## Excerpted data

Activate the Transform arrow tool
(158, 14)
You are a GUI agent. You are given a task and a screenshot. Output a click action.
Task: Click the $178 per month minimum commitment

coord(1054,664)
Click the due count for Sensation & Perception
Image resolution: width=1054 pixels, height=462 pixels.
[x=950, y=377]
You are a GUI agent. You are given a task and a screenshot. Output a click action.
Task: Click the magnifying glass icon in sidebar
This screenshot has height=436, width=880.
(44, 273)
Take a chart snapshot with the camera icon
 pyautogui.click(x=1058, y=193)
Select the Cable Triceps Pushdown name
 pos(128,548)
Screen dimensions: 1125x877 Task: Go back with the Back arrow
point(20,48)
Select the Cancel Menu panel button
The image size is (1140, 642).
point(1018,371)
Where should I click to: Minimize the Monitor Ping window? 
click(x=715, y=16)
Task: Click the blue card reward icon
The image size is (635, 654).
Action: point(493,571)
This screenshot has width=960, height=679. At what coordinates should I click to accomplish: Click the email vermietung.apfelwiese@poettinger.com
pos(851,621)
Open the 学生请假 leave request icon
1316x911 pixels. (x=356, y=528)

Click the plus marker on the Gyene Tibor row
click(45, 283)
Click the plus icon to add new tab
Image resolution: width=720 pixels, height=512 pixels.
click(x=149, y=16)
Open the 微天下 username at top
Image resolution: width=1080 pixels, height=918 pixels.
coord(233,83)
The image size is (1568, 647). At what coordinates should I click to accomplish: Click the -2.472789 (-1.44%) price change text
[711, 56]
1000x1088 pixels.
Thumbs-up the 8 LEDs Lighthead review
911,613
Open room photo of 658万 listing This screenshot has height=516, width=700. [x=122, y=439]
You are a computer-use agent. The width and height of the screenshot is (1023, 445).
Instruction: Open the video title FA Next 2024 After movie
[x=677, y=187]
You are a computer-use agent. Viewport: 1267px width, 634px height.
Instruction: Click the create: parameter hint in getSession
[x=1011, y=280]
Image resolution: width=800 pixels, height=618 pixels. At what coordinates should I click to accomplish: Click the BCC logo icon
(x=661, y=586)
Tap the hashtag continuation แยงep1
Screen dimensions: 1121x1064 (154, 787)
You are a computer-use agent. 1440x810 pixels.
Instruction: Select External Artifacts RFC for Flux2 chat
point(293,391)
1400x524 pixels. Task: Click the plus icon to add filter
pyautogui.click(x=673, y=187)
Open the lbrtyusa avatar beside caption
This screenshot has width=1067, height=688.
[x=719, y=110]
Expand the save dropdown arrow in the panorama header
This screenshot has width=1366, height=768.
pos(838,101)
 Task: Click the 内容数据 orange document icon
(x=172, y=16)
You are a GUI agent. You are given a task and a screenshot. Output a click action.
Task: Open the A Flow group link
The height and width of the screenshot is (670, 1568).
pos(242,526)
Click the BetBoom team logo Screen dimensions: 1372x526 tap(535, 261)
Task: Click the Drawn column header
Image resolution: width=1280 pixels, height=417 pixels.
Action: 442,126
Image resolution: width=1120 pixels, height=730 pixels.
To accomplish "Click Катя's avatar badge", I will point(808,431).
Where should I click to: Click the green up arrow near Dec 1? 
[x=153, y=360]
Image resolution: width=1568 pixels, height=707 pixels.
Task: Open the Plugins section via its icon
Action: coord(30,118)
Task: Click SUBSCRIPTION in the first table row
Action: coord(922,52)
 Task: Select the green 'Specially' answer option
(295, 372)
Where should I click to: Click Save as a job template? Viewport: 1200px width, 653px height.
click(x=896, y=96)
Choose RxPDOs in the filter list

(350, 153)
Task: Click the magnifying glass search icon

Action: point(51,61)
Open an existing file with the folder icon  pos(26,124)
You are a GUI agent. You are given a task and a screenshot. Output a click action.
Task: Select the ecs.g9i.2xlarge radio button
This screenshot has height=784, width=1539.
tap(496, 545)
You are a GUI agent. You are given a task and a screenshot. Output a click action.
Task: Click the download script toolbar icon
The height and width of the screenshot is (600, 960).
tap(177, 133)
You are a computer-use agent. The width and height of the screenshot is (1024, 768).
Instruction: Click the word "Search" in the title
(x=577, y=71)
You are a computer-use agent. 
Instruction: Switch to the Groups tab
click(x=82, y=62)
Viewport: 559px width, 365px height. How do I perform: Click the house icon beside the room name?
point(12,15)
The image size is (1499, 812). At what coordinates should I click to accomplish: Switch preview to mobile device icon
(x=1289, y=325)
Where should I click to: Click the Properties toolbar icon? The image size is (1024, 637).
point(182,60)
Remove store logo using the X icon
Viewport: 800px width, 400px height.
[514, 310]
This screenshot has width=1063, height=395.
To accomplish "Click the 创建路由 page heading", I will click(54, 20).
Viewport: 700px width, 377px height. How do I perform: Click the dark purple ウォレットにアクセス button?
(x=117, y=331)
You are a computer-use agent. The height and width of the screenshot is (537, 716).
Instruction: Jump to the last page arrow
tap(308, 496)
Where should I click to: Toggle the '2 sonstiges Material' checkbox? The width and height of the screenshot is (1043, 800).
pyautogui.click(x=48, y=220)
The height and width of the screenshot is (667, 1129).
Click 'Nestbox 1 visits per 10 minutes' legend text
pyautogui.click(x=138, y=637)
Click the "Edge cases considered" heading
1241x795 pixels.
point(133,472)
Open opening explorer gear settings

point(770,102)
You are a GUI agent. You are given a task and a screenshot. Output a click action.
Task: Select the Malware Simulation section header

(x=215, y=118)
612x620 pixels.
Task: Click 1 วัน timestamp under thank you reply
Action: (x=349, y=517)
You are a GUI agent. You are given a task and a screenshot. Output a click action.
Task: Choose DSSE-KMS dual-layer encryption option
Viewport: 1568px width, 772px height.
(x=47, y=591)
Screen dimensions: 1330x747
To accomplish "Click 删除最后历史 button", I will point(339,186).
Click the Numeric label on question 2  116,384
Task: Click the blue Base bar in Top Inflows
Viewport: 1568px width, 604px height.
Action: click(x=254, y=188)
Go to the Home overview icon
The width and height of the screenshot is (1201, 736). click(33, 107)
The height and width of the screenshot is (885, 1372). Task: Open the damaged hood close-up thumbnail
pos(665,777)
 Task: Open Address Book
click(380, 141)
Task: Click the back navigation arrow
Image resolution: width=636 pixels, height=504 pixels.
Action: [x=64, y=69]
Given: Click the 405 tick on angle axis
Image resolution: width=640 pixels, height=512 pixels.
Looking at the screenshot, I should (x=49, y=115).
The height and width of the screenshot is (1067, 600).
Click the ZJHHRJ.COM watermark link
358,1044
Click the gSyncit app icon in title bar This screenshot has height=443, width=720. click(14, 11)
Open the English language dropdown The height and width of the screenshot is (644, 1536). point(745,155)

## What this task involves
Your reply must repeat the entries above exactly and in full.

## Finished task
Activate the Transform arrow tool
(158, 14)
You are a GUI agent. You are given a task and a screenshot. Output a click action.
Task: Click the $178 per month minimum commitment

coord(1054,664)
Click the due count for Sensation & Perception
Image resolution: width=1054 pixels, height=462 pixels.
[x=950, y=377]
You are a GUI agent. You are given a task and a screenshot. Output a click action.
Task: Click the magnifying glass icon in sidebar
This screenshot has height=436, width=880.
(44, 273)
Take a chart snapshot with the camera icon
 pyautogui.click(x=1058, y=193)
Select the Cable Triceps Pushdown name
 pos(128,548)
Screen dimensions: 1125x877 Task: Go back with the Back arrow
point(20,48)
Select the Cancel Menu panel button
The image size is (1140, 642).
point(1018,371)
Where should I click to: Minimize the Monitor Ping window? 
click(x=715, y=16)
Task: Click the blue card reward icon
The image size is (635, 654).
Action: point(493,571)
This screenshot has width=960, height=679. At what coordinates should I click to accomplish: Click the email vermietung.apfelwiese@poettinger.com
pos(851,621)
Open the 学生请假 leave request icon
1316x911 pixels. (x=356, y=528)

Click the plus marker on the Gyene Tibor row
click(45, 283)
Click the plus icon to add new tab
Image resolution: width=720 pixels, height=512 pixels.
click(x=149, y=16)
Open the 微天下 username at top
Image resolution: width=1080 pixels, height=918 pixels.
coord(233,83)
The image size is (1568, 647). At what coordinates should I click to accomplish: Click the -2.472789 (-1.44%) price change text
[711, 56]
1000x1088 pixels.
Thumbs-up the 8 LEDs Lighthead review
911,613
Open room photo of 658万 listing This screenshot has height=516, width=700. [x=122, y=439]
You are a computer-use agent. The width and height of the screenshot is (1023, 445).
Instruction: Open the video title FA Next 2024 After movie
[x=677, y=187]
You are a computer-use agent. Viewport: 1267px width, 634px height.
Instruction: Click the create: parameter hint in getSession
[x=1011, y=280]
Image resolution: width=800 pixels, height=618 pixels. At what coordinates should I click to accomplish: Click the BCC logo icon
(x=661, y=586)
Tap the hashtag continuation แยงep1
Screen dimensions: 1121x1064 (154, 787)
You are a computer-use agent. 1440x810 pixels.
Instruction: Select External Artifacts RFC for Flux2 chat
point(293,391)
1400x524 pixels. Task: Click the plus icon to add filter
pyautogui.click(x=673, y=187)
Open the lbrtyusa avatar beside caption
This screenshot has width=1067, height=688.
[x=719, y=110]
Expand the save dropdown arrow in the panorama header
This screenshot has width=1366, height=768.
pos(838,101)
 Task: Click the 内容数据 orange document icon
(x=172, y=16)
You are a GUI agent. You are given a task and a screenshot. Output a click action.
Task: Open the A Flow group link
The height and width of the screenshot is (670, 1568).
pos(242,526)
Click the BetBoom team logo Screen dimensions: 1372x526 tap(535, 261)
Task: Click the Drawn column header
Image resolution: width=1280 pixels, height=417 pixels.
Action: 442,126
Image resolution: width=1120 pixels, height=730 pixels.
To accomplish "Click Катя's avatar badge", I will point(808,431).
Where should I click to: Click the green up arrow near Dec 1? 
[x=153, y=360]
Image resolution: width=1568 pixels, height=707 pixels.
Task: Open the Plugins section via its icon
Action: coord(30,118)
Task: Click SUBSCRIPTION in the first table row
Action: coord(922,52)
 Task: Select the green 'Specially' answer option
(295, 372)
Where should I click to: Click Save as a job template? Viewport: 1200px width, 653px height.
click(x=896, y=96)
Choose RxPDOs in the filter list

(350, 153)
Task: Click the magnifying glass search icon

Action: point(51,61)
Open an existing file with the folder icon  pos(26,124)
You are a GUI agent. You are given a task and a screenshot. Output a click action.
Task: Select the ecs.g9i.2xlarge radio button
This screenshot has height=784, width=1539.
tap(496, 545)
You are a GUI agent. You are given a task and a screenshot. Output a click action.
Task: Click the download script toolbar icon
The height and width of the screenshot is (600, 960).
tap(177, 133)
You are a computer-use agent. The width and height of the screenshot is (1024, 768).
Instruction: Click the word "Search" in the title
(x=577, y=71)
You are a computer-use agent. 
Instruction: Switch to the Groups tab
click(x=82, y=62)
Viewport: 559px width, 365px height. How do I perform: Click the house icon beside the room name?
point(12,15)
The image size is (1499, 812). At what coordinates should I click to accomplish: Switch preview to mobile device icon
(x=1289, y=325)
Where should I click to: Click the Properties toolbar icon? The image size is (1024, 637).
point(182,60)
Remove store logo using the X icon
Viewport: 800px width, 400px height.
[514, 310]
This screenshot has width=1063, height=395.
To accomplish "Click the 创建路由 page heading", I will click(54, 20).
Viewport: 700px width, 377px height. How do I perform: Click the dark purple ウォレットにアクセス button?
(x=117, y=331)
You are a computer-use agent. The height and width of the screenshot is (537, 716).
Instruction: Jump to the last page arrow
tap(308, 496)
Where should I click to: Toggle the '2 sonstiges Material' checkbox? The width and height of the screenshot is (1043, 800).
pyautogui.click(x=48, y=220)
The height and width of the screenshot is (667, 1129).
Click 'Nestbox 1 visits per 10 minutes' legend text
pyautogui.click(x=138, y=637)
Click the "Edge cases considered" heading
1241x795 pixels.
point(133,472)
Open opening explorer gear settings

point(770,102)
You are a GUI agent. You are given a task and a screenshot. Output a click action.
Task: Select the Malware Simulation section header

(x=215, y=118)
612x620 pixels.
Task: Click 1 วัน timestamp under thank you reply
Action: (x=349, y=517)
You are a GUI agent. You are given a task and a screenshot. Output a click action.
Task: Choose DSSE-KMS dual-layer encryption option
Viewport: 1568px width, 772px height.
(x=47, y=591)
Screen dimensions: 1330x747
To accomplish "Click 删除最后历史 button", I will point(339,186).
Click the Numeric label on question 2  116,384
Task: Click the blue Base bar in Top Inflows
Viewport: 1568px width, 604px height.
Action: click(x=254, y=188)
Go to the Home overview icon
The width and height of the screenshot is (1201, 736). click(33, 107)
The height and width of the screenshot is (885, 1372). Task: Open the damaged hood close-up thumbnail
pos(665,777)
 Task: Open Address Book
click(380, 141)
Task: Click the back navigation arrow
Image resolution: width=636 pixels, height=504 pixels.
Action: [x=64, y=69]
Given: Click the 405 tick on angle axis
Image resolution: width=640 pixels, height=512 pixels.
Looking at the screenshot, I should (x=49, y=115).
The height and width of the screenshot is (1067, 600).
Click the ZJHHRJ.COM watermark link
358,1044
Click the gSyncit app icon in title bar This screenshot has height=443, width=720. click(14, 11)
Open the English language dropdown The height and width of the screenshot is (644, 1536). point(745,155)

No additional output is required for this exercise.